**RECORDS FOR PROCESSING:**
* * *

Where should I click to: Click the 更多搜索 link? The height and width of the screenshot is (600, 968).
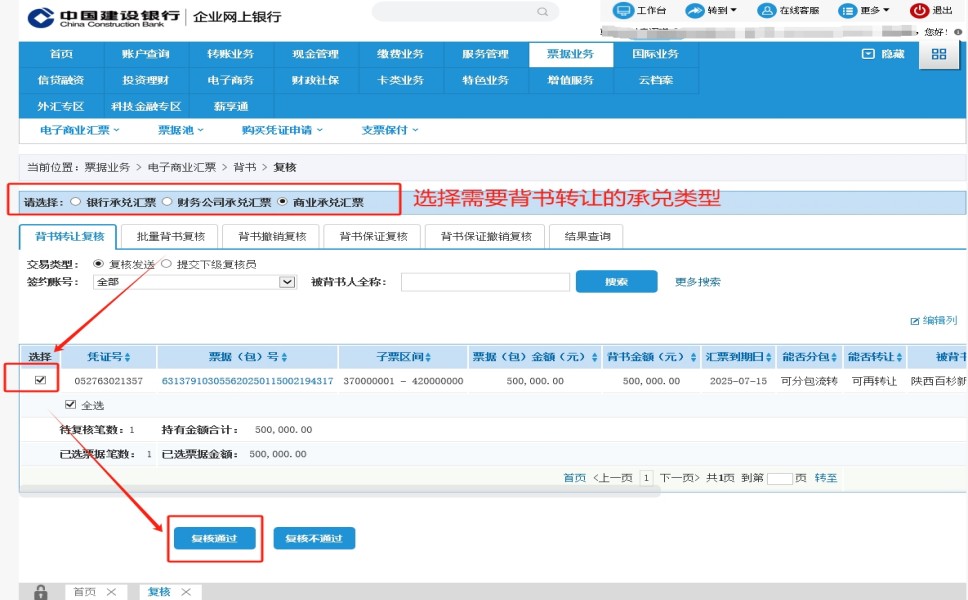pos(697,282)

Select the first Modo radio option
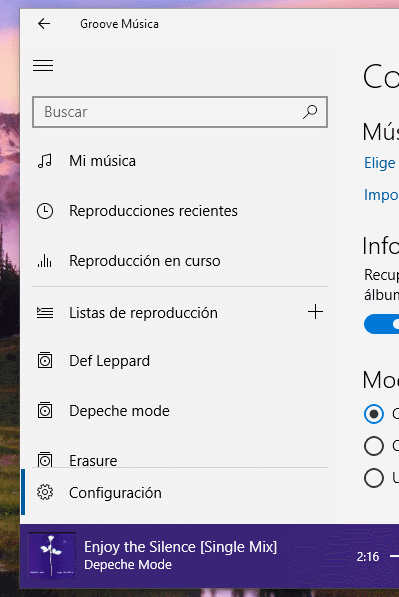tap(374, 413)
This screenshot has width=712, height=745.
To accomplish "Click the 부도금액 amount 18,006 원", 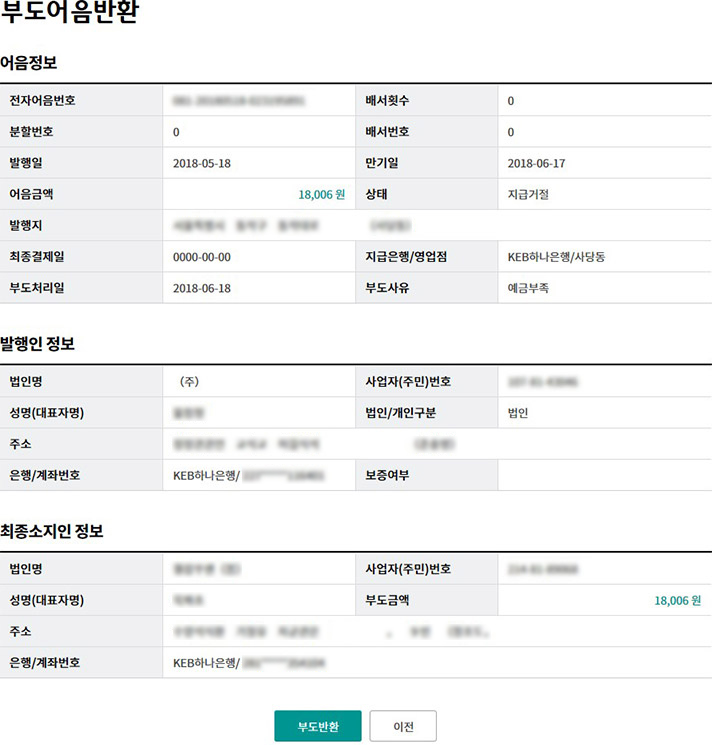I will click(677, 600).
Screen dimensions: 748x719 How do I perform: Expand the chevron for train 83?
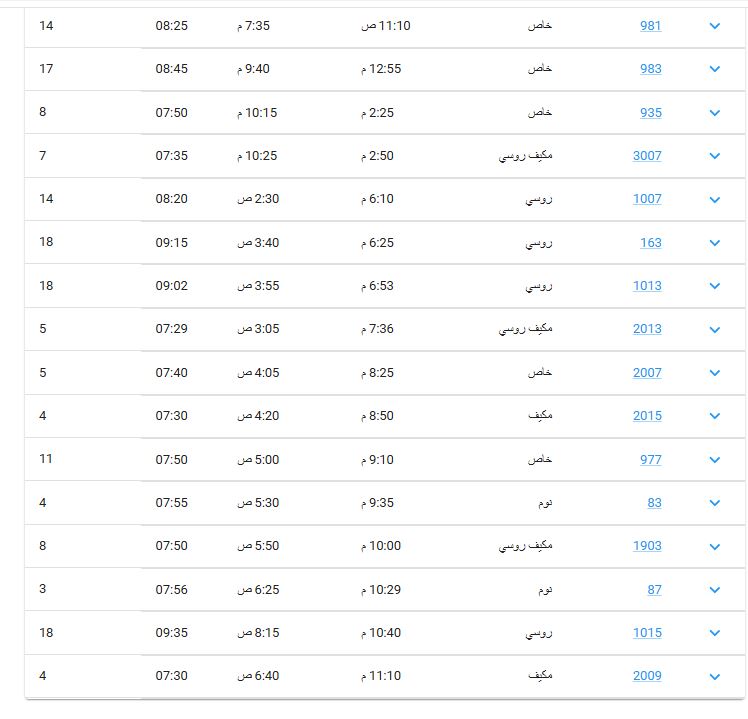coord(714,502)
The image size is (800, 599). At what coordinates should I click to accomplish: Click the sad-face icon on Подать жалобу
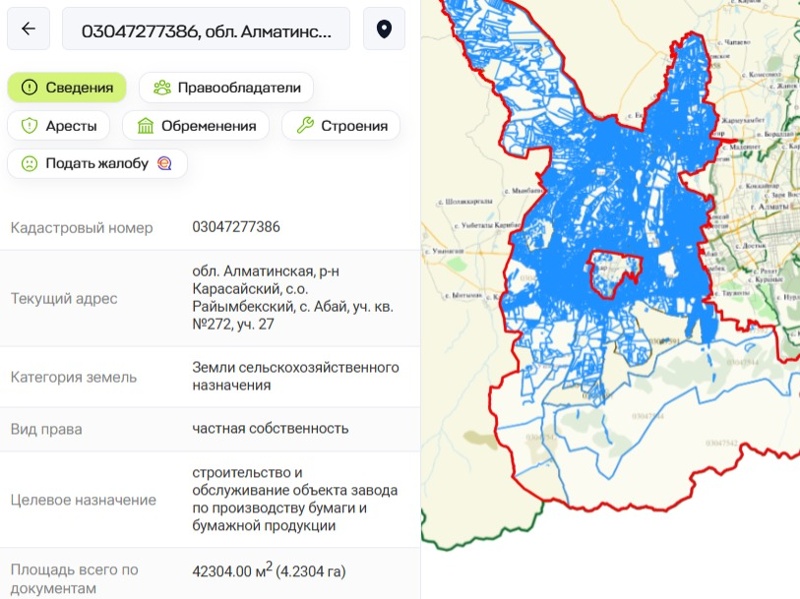point(29,163)
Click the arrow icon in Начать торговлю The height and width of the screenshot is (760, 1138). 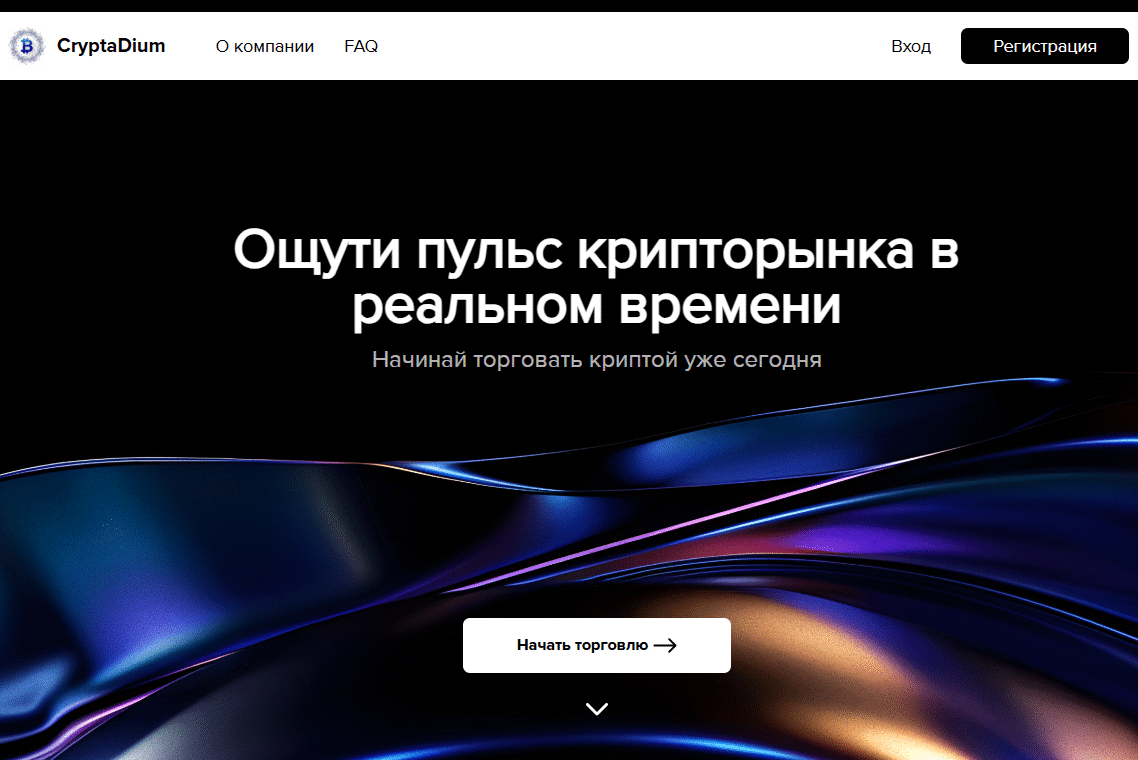(x=665, y=646)
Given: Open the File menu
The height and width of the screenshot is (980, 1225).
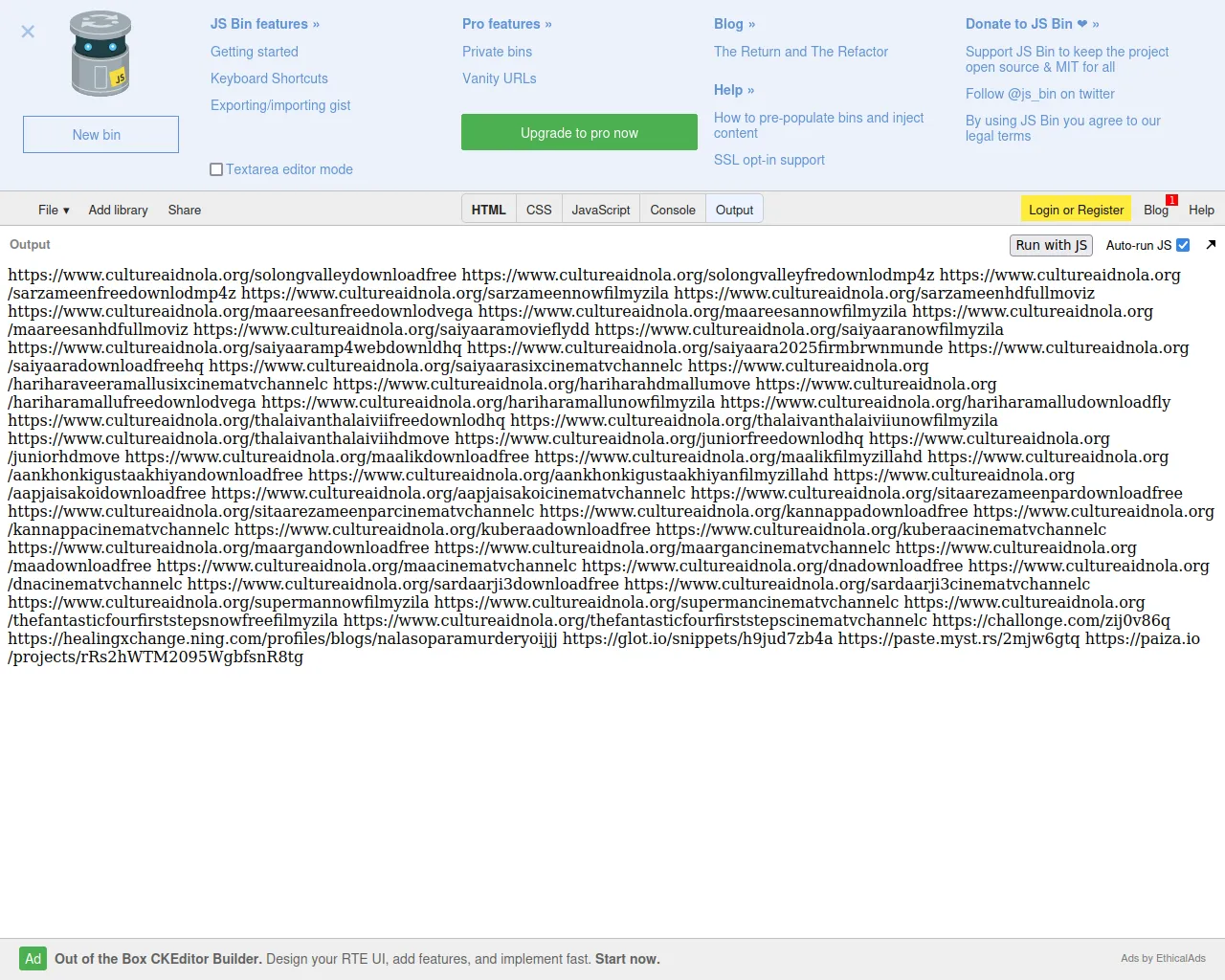Looking at the screenshot, I should pyautogui.click(x=53, y=210).

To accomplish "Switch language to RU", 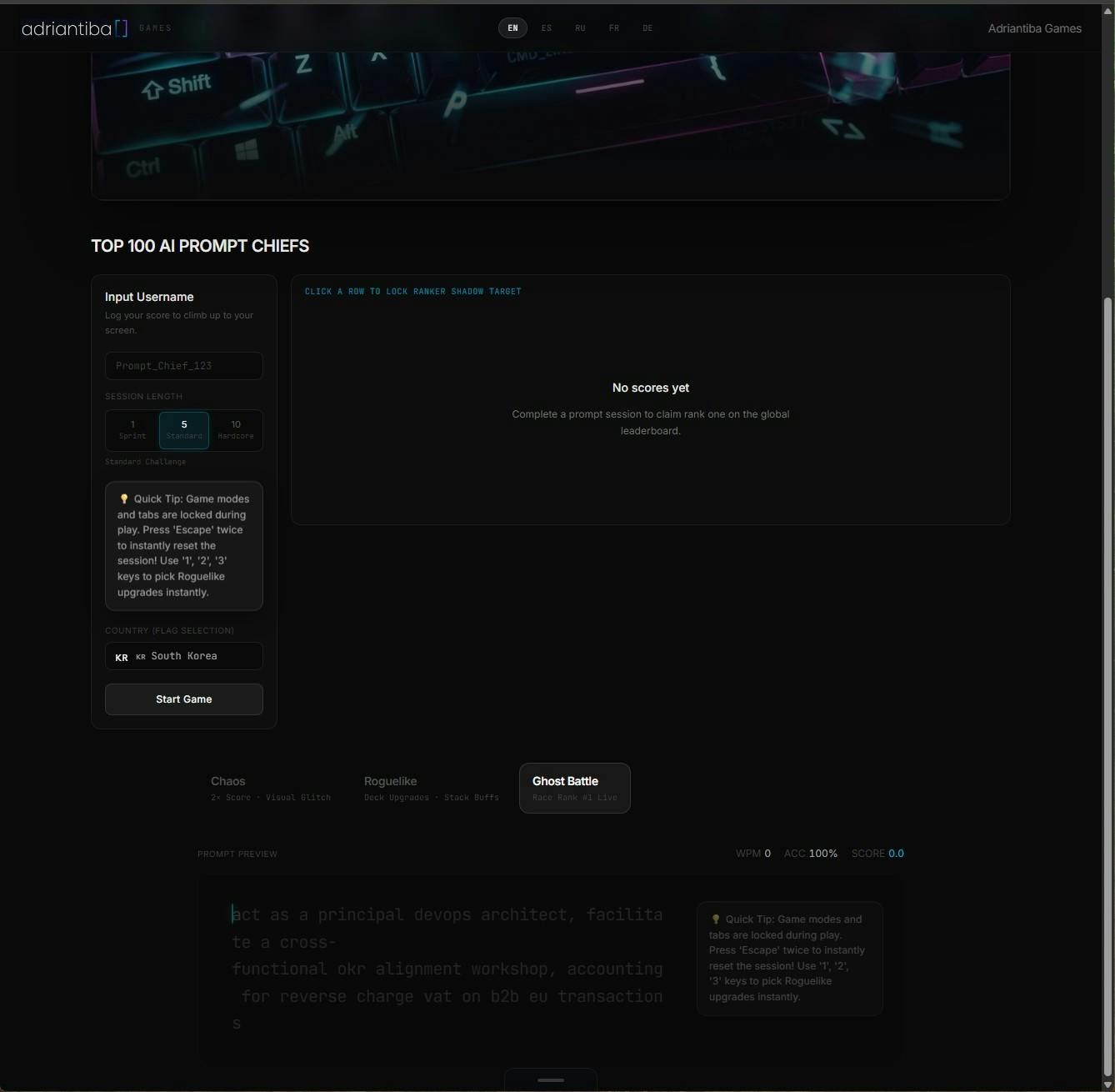I will click(x=580, y=28).
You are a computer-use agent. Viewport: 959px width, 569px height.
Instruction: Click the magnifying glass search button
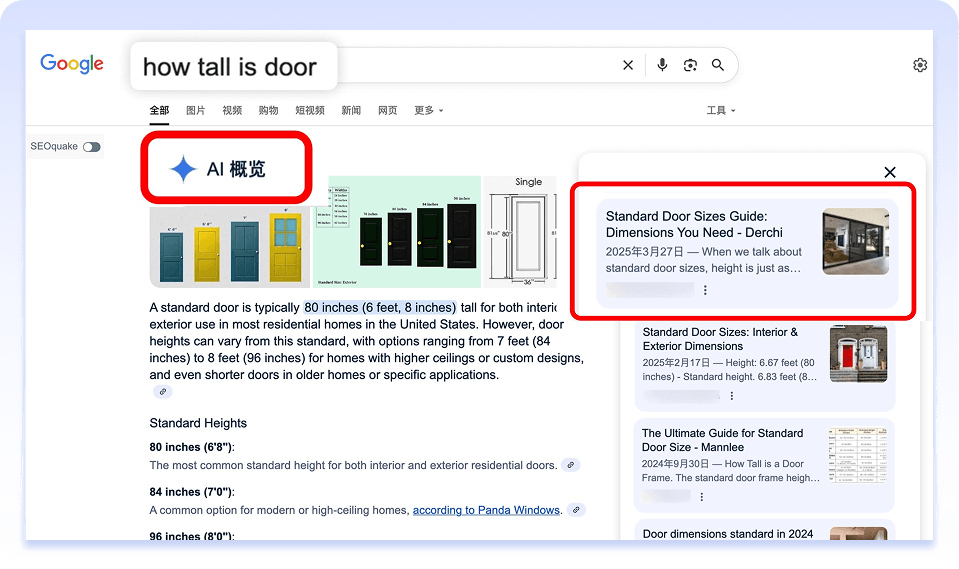click(718, 65)
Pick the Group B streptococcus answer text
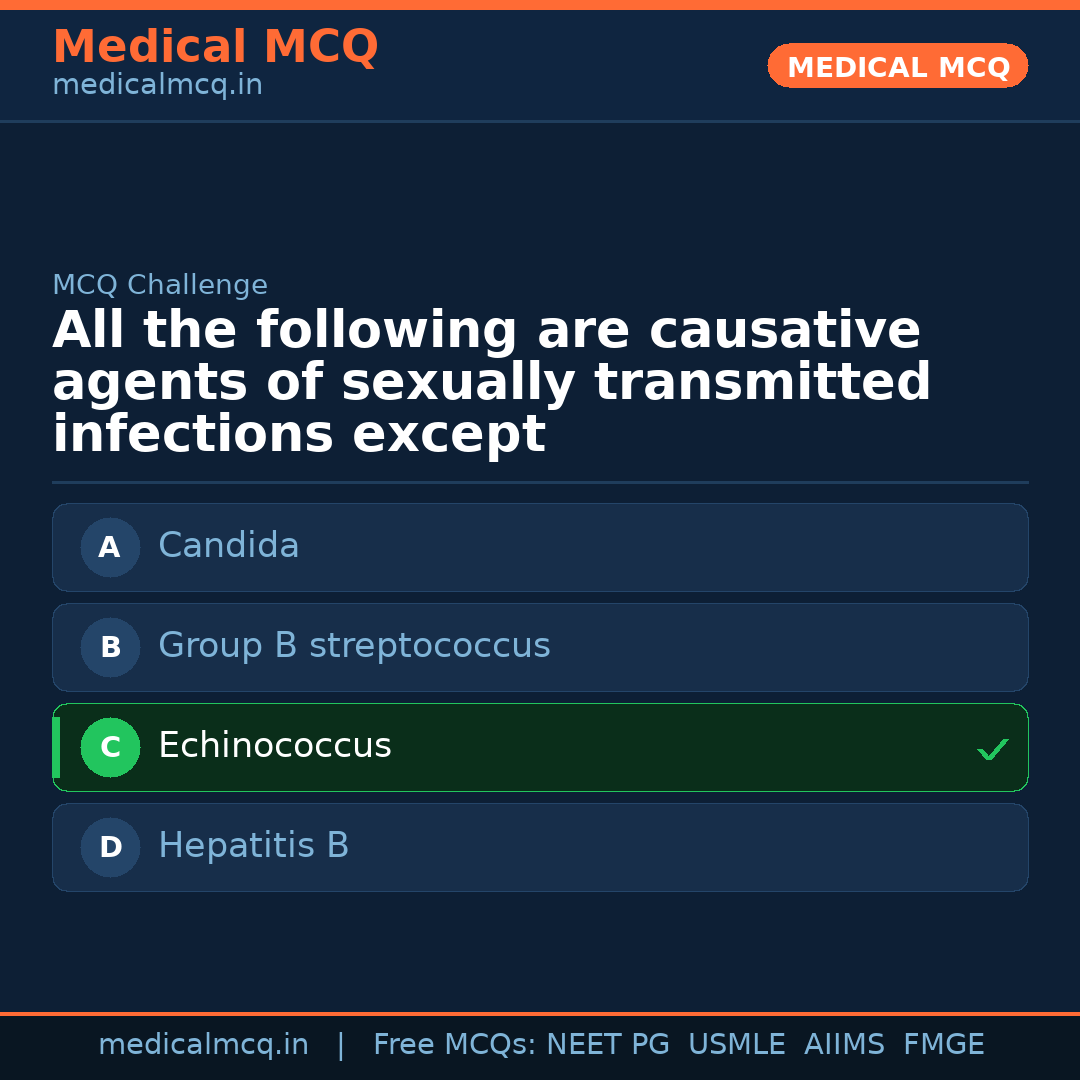Viewport: 1080px width, 1080px height. (354, 646)
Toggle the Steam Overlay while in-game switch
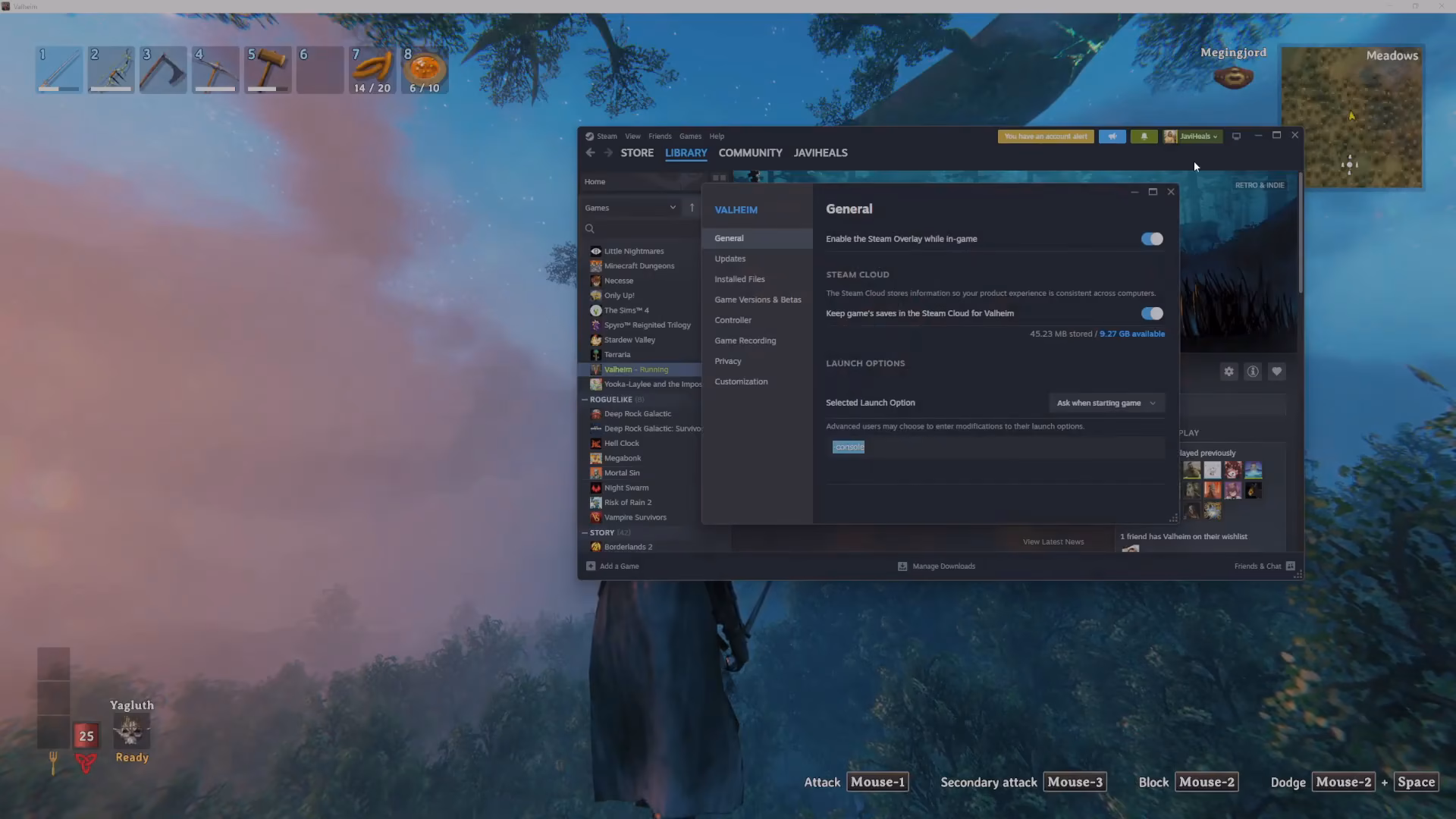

* * *

**EXERCISE:** Retype the records above exactly, starting at the line that contains "Pick the Group B streptococcus answer text" and going through the last line, and leave out any pictures.

**RESULT:**
Pick the Group B streptococcus answer text
Viewport: 1080px width, 1080px height. (354, 646)
Toggle the Steam Overlay while in-game switch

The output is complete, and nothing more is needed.